#### [Task description]
Print exactly the lines below between the line holding "This screenshot has height=812, width=1466." and the line holding "Click the Y icon for 윗줄모드", inclusive, and nothing more.

#### [Listed records]
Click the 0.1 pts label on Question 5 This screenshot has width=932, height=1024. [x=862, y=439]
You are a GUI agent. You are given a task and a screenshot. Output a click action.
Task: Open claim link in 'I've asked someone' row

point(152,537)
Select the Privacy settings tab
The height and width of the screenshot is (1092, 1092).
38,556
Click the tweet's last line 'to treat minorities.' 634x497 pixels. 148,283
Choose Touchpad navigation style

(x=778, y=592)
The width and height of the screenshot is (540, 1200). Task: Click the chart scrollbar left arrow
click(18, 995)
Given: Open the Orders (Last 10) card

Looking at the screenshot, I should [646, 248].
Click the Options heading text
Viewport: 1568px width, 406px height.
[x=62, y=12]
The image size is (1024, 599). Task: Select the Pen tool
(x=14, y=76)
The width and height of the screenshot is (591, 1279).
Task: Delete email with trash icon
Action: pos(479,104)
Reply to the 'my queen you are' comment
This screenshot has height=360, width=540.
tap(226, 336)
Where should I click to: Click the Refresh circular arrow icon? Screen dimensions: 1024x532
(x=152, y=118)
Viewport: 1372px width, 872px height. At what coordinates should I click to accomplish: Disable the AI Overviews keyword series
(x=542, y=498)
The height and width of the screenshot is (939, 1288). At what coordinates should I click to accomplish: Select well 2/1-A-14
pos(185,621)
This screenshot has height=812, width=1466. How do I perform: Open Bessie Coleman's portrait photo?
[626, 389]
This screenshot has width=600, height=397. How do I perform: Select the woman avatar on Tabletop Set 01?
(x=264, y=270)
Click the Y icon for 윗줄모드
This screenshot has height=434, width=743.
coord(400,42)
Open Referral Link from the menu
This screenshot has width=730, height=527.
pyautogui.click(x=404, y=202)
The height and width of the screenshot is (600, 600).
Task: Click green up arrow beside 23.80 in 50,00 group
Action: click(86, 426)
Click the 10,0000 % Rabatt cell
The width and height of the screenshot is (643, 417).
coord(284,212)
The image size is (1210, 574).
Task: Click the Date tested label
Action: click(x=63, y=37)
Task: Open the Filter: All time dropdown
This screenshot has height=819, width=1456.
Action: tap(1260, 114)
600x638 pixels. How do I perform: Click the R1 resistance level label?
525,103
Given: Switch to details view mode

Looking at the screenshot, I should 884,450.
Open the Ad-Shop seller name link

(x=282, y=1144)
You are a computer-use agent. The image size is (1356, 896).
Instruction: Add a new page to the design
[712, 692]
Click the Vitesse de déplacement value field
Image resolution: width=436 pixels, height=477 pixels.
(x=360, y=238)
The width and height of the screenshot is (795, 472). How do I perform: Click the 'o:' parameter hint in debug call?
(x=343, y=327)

#### [Expected answer]
This screenshot has height=812, width=1466. How do I perform: Open Bessie Coleman's portrait photo?
[626, 389]
This screenshot has width=600, height=397. How do I perform: Select the woman avatar on Tabletop Set 01?
(x=264, y=270)
Click the Y icon for 윗줄모드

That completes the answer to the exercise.